** Prompt **
Output every line from the one containing "Screen dimensions: 256x272" through the one containing "Action: coord(14,4)", with both of those lines included, copied without any change.

** Records supplied **
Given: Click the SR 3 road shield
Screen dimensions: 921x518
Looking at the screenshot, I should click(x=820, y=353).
==
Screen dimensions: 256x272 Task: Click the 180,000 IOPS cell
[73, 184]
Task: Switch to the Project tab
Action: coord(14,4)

** Complete answer **
Screen dimensions: 256x272 Task: Click the 180,000 IOPS cell
[73, 184]
Task: Switch to the Project tab
Action: coord(14,4)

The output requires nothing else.